START ENTRIES PROVIDED
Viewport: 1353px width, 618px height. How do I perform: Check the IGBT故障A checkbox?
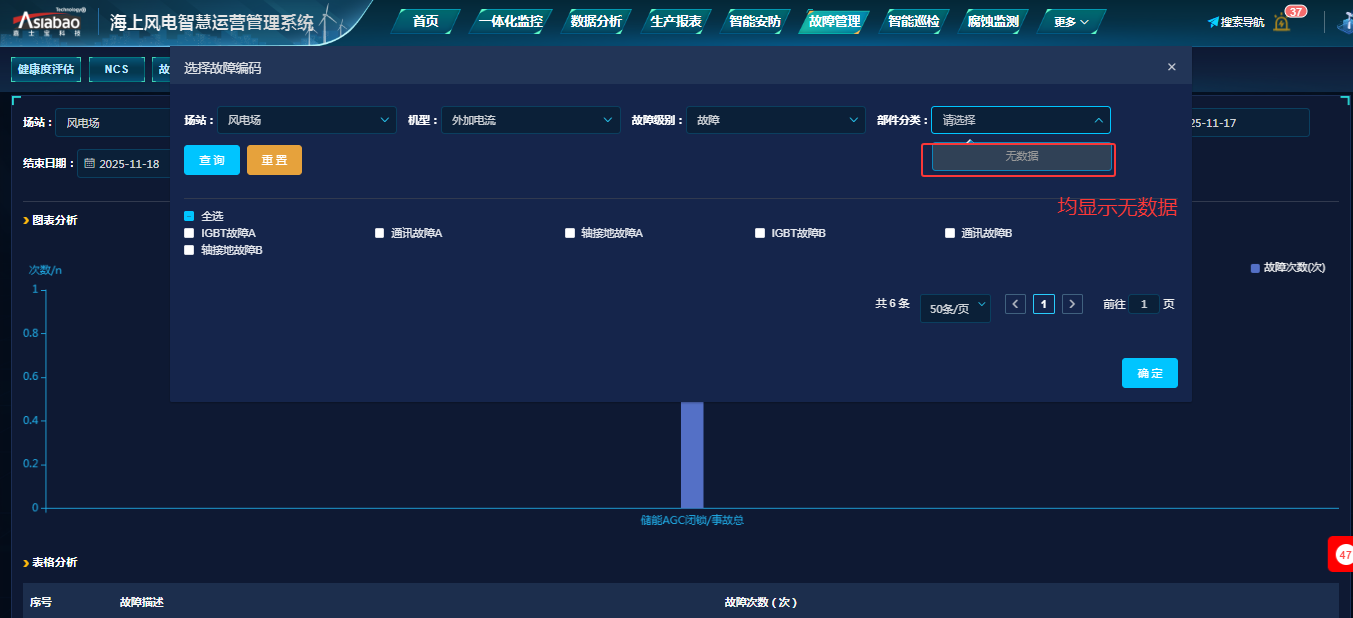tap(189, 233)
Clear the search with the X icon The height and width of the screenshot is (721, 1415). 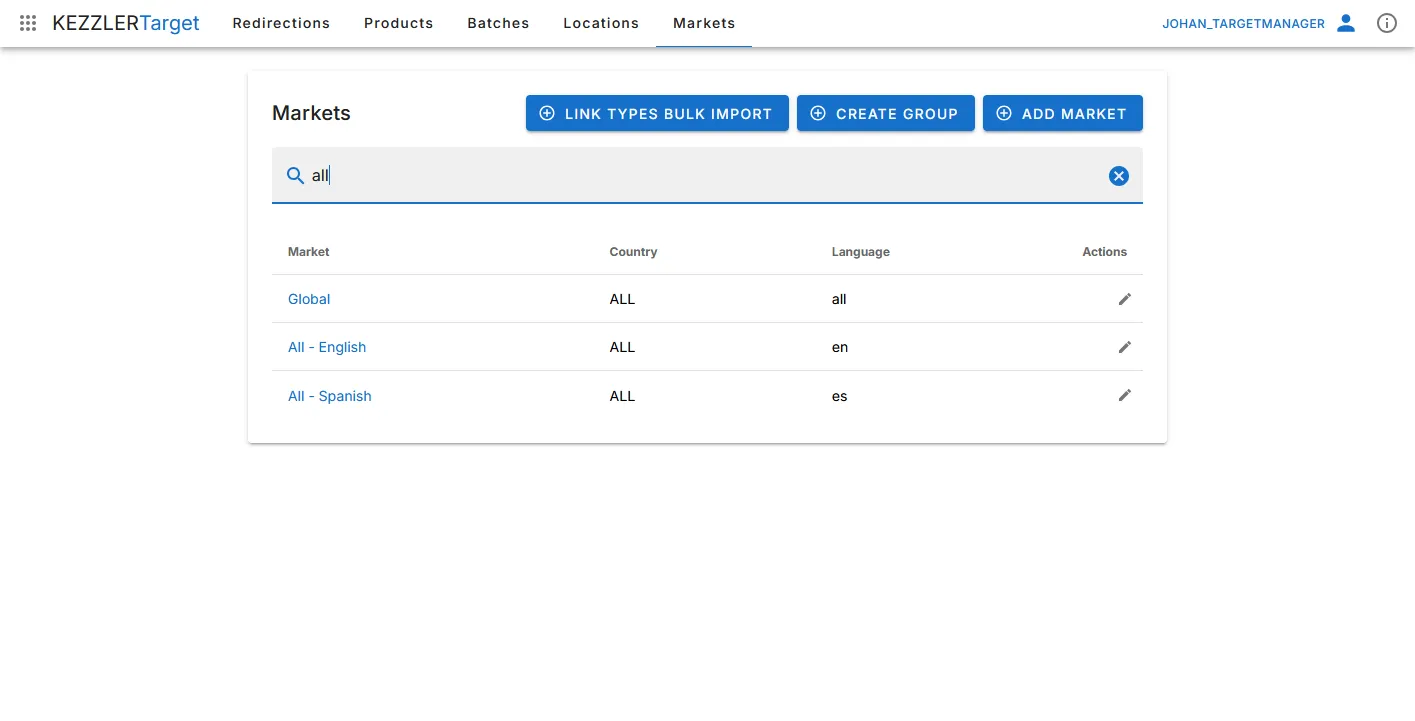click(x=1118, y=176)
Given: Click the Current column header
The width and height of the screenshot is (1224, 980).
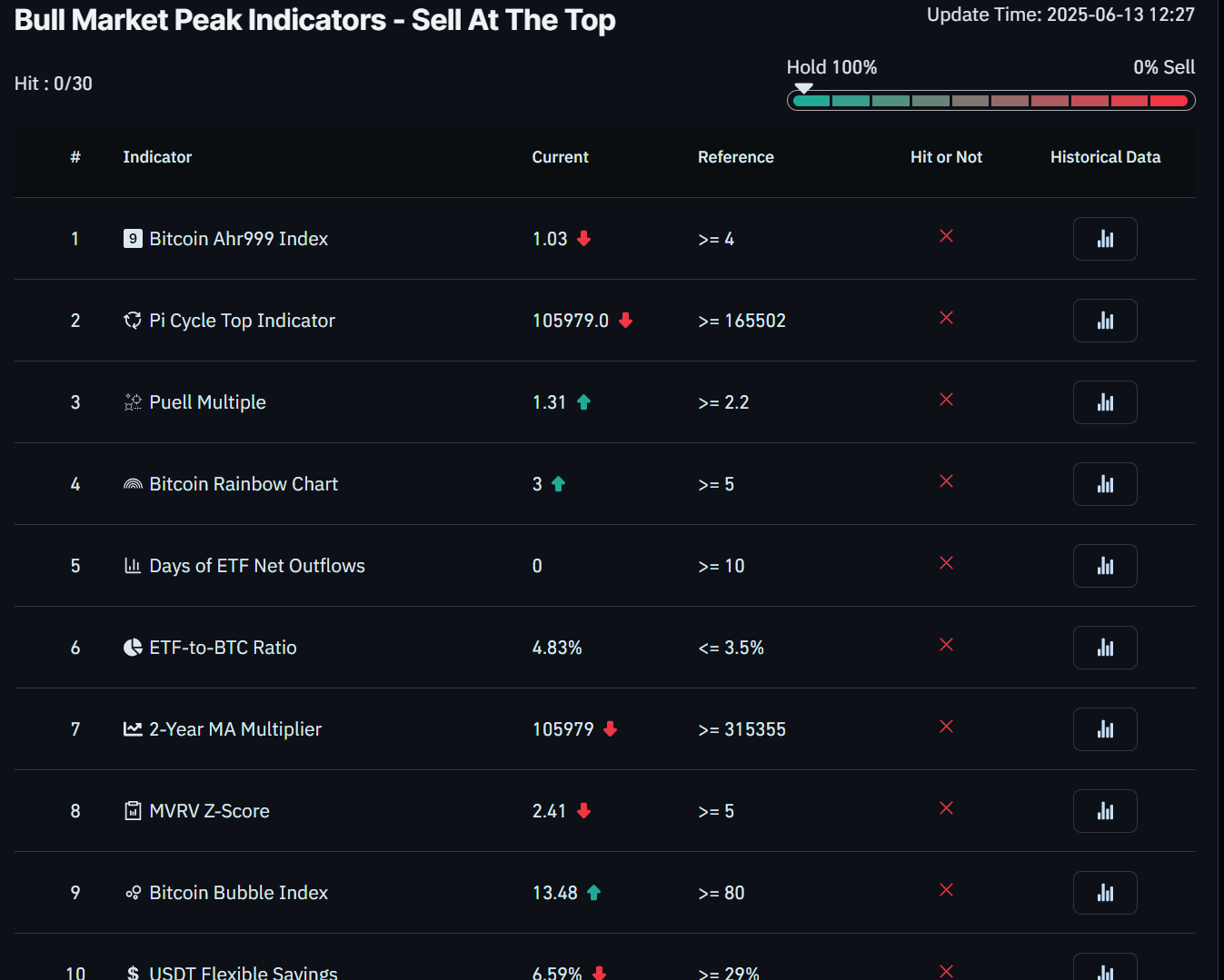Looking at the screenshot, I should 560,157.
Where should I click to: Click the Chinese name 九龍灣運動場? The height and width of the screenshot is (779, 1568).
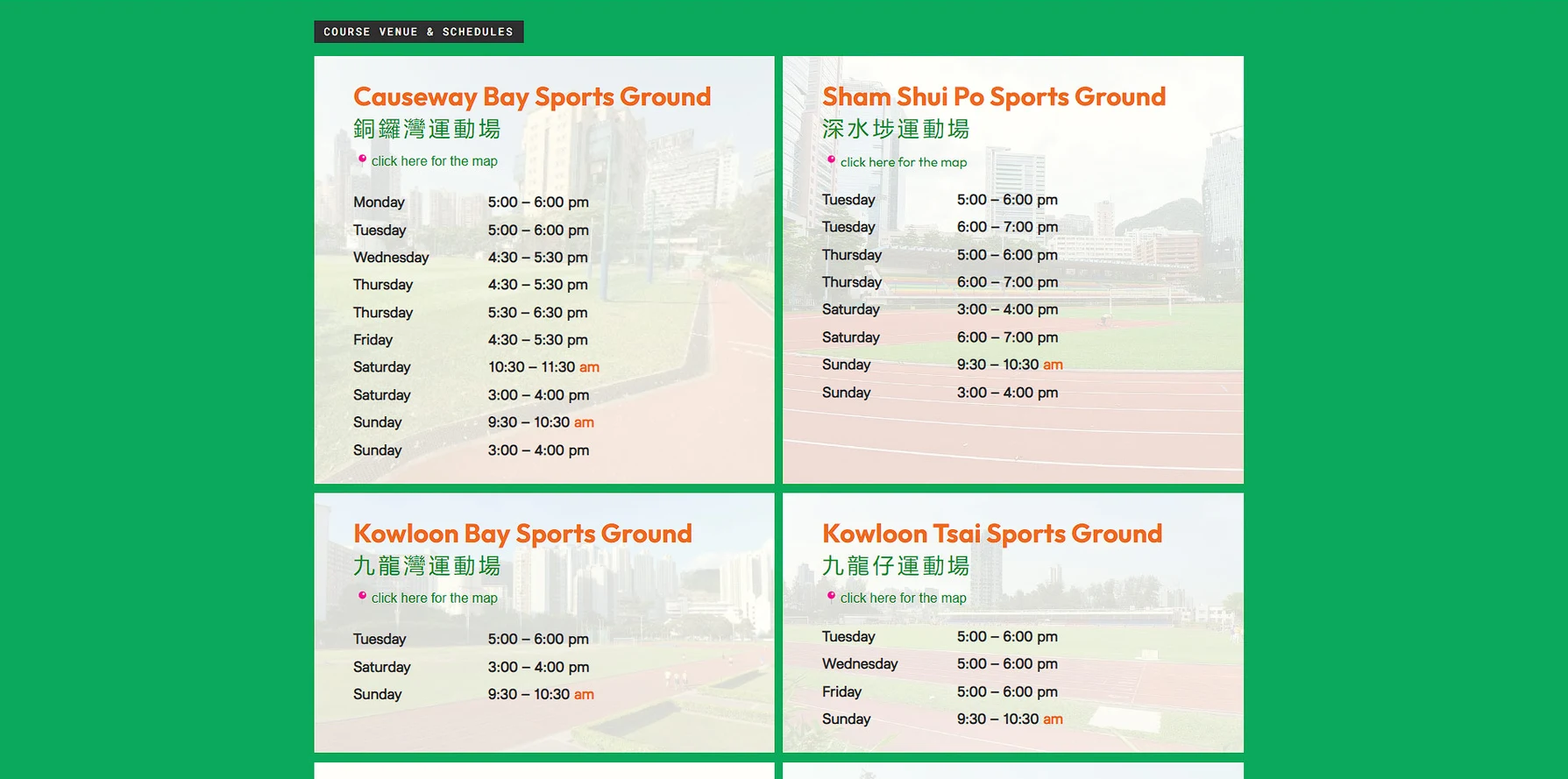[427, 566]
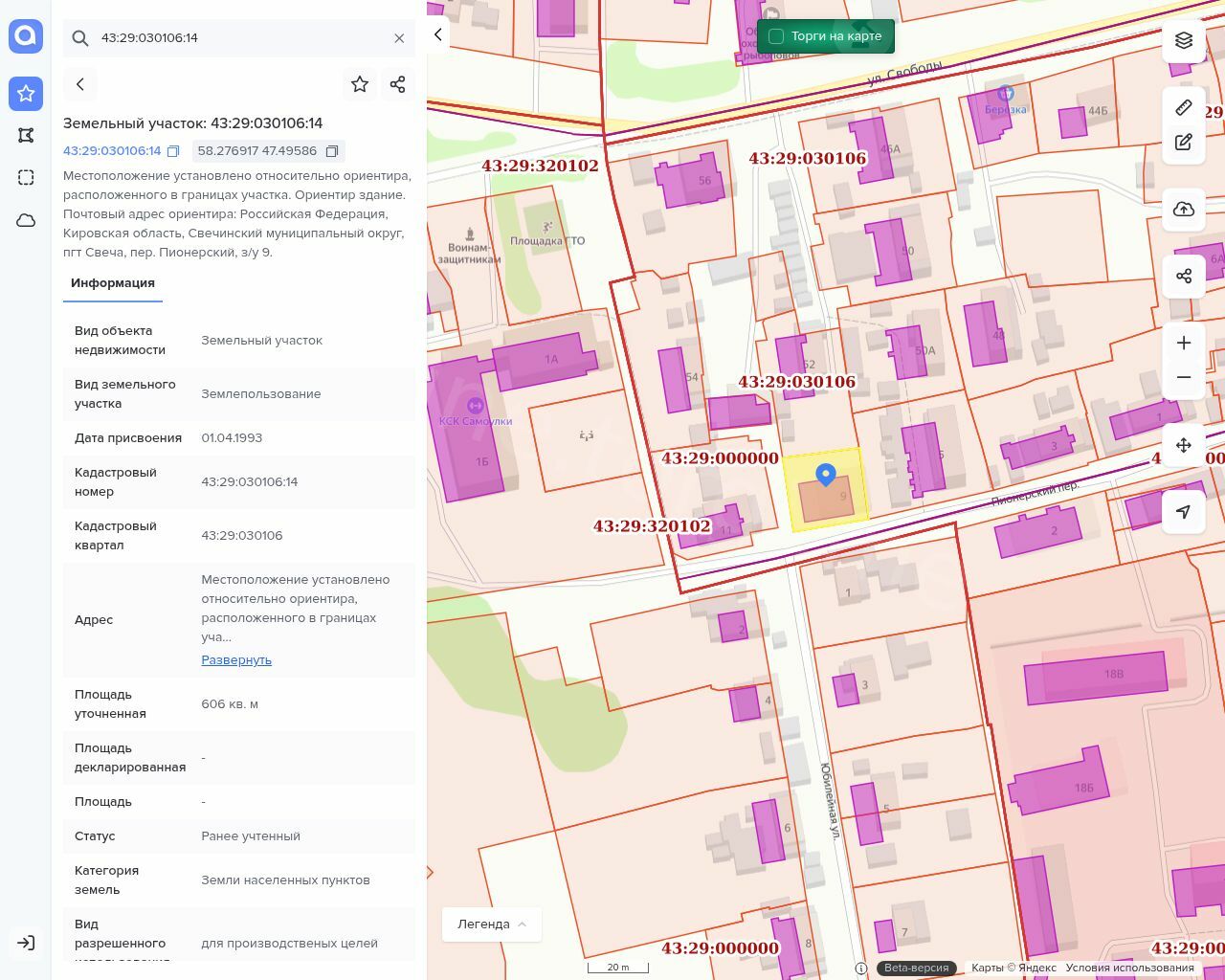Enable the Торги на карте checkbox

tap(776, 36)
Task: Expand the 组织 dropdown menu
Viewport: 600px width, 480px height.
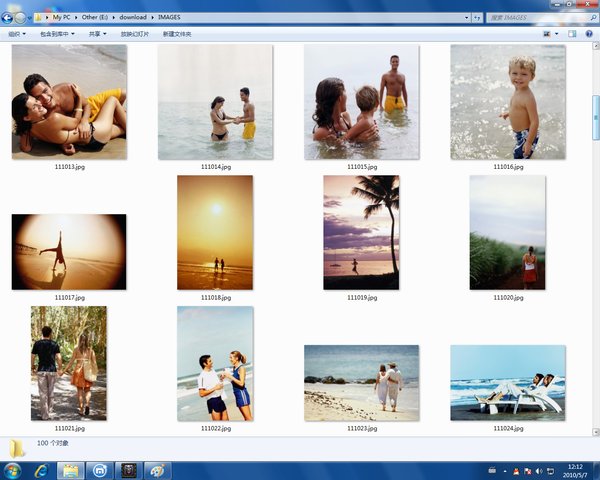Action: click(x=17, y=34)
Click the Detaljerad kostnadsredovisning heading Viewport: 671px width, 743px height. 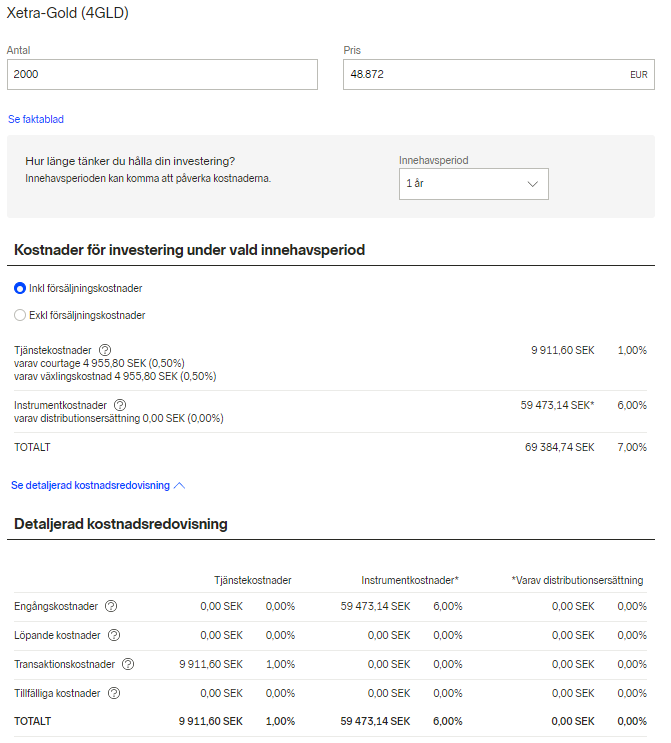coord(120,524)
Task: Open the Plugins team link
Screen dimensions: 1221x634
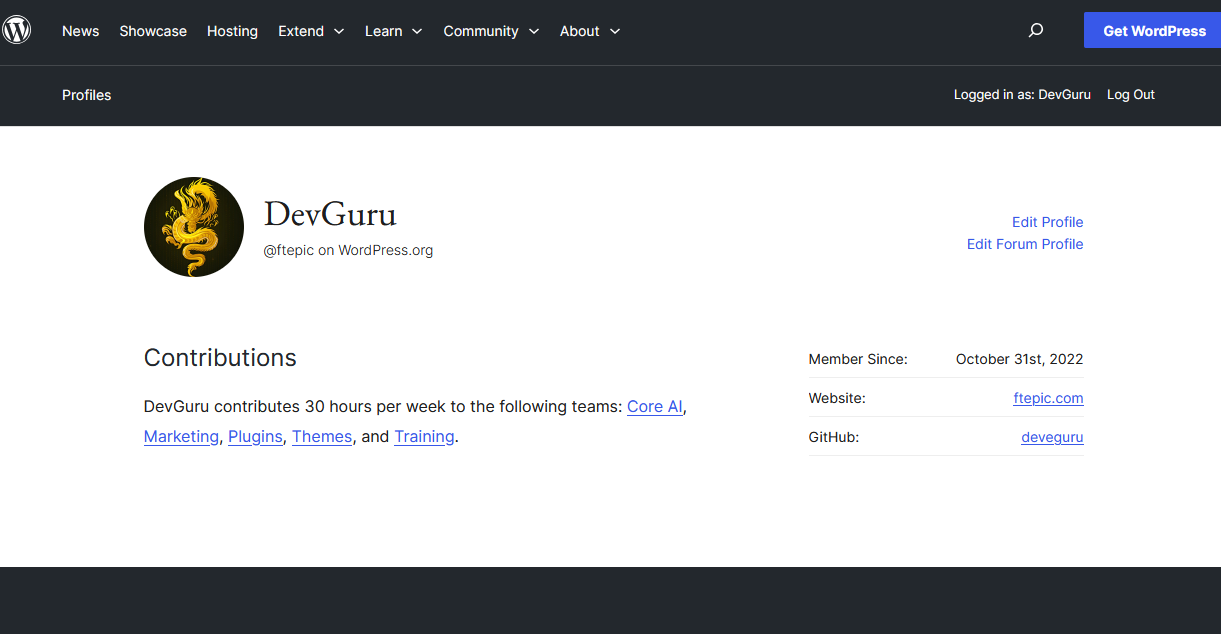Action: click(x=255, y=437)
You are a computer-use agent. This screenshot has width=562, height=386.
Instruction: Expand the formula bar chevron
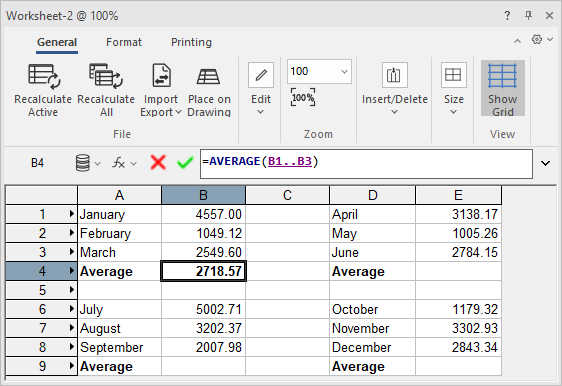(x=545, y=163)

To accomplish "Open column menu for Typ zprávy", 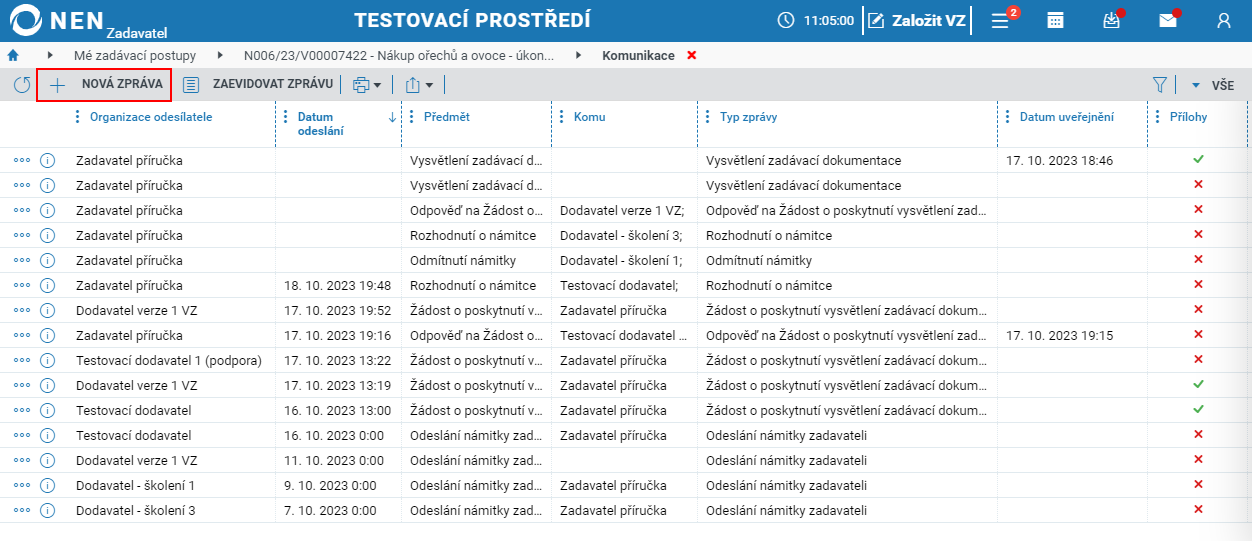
END ENTRIES PROVIDED
WHAT IS NEEDED →
Reply with nothing but the number of lines in the data above that contain "Task".

REPLY →
2